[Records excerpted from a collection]
·····

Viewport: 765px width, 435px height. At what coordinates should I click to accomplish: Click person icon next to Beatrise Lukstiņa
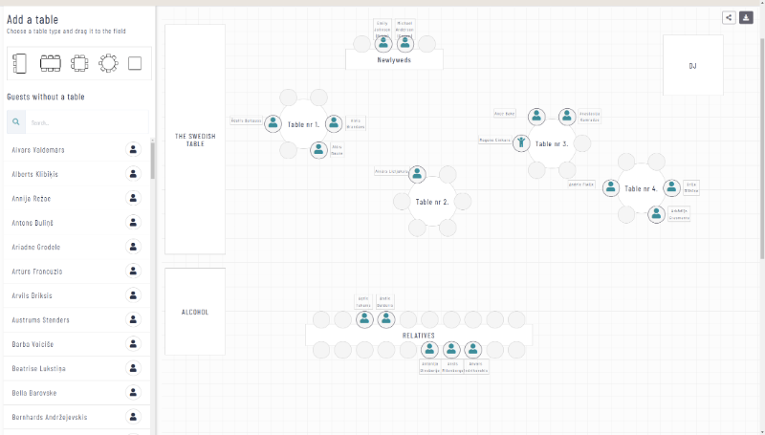134,368
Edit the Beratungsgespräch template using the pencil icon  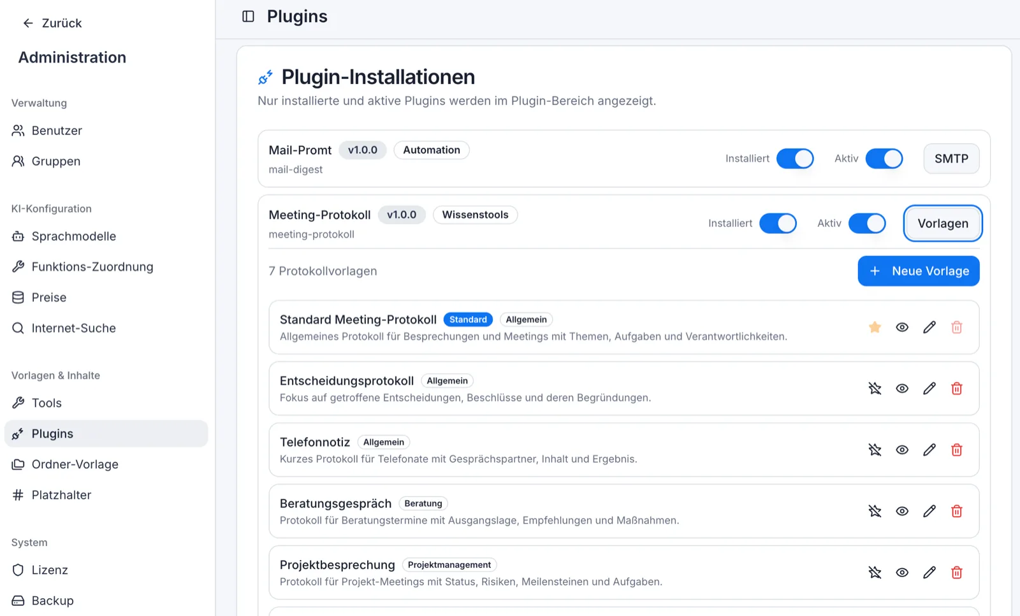929,511
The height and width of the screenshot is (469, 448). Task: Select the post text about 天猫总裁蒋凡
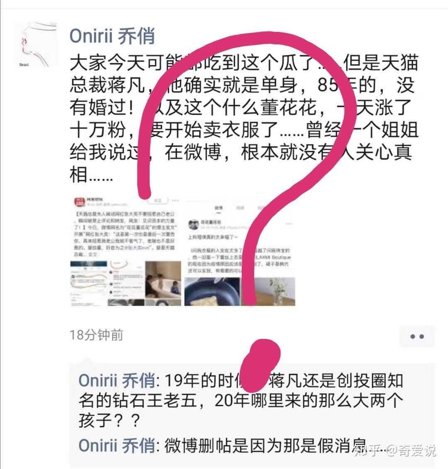pyautogui.click(x=244, y=119)
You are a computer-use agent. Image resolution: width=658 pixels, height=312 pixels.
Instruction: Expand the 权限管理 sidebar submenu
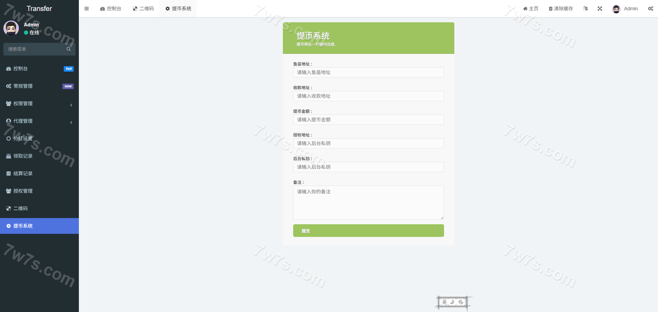point(39,104)
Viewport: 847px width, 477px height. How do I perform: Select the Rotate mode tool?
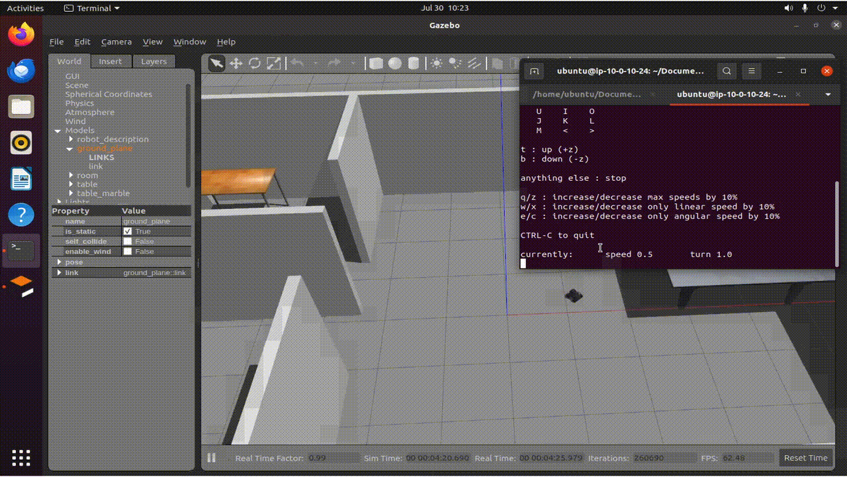[x=255, y=64]
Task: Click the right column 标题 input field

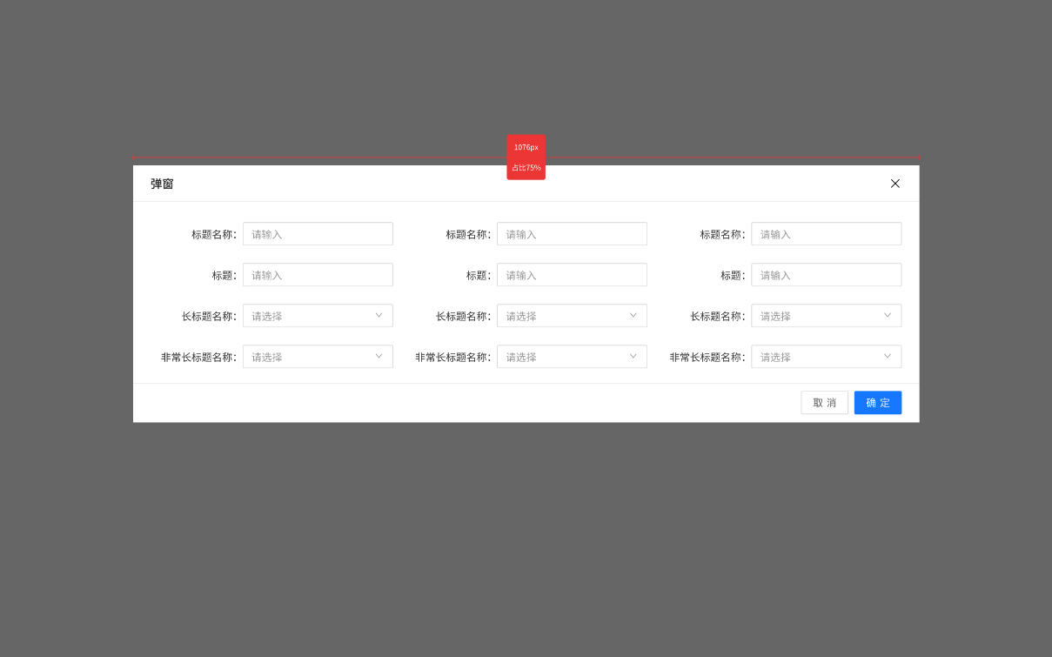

·····

## What is needed:
What is needed is an exact restatement of every line from the one containing "Instruction: Expand the 权限管理 sidebar submenu" through the last line of the records, pictures left out.

## Exercise solution:
Instruction: Expand the 权限管理 sidebar submenu
point(39,104)
Viewport: 847px width, 477px height. How do I perform: Select the Rotate mode tool?
[x=255, y=64]
Task: Click the right column 标题 input field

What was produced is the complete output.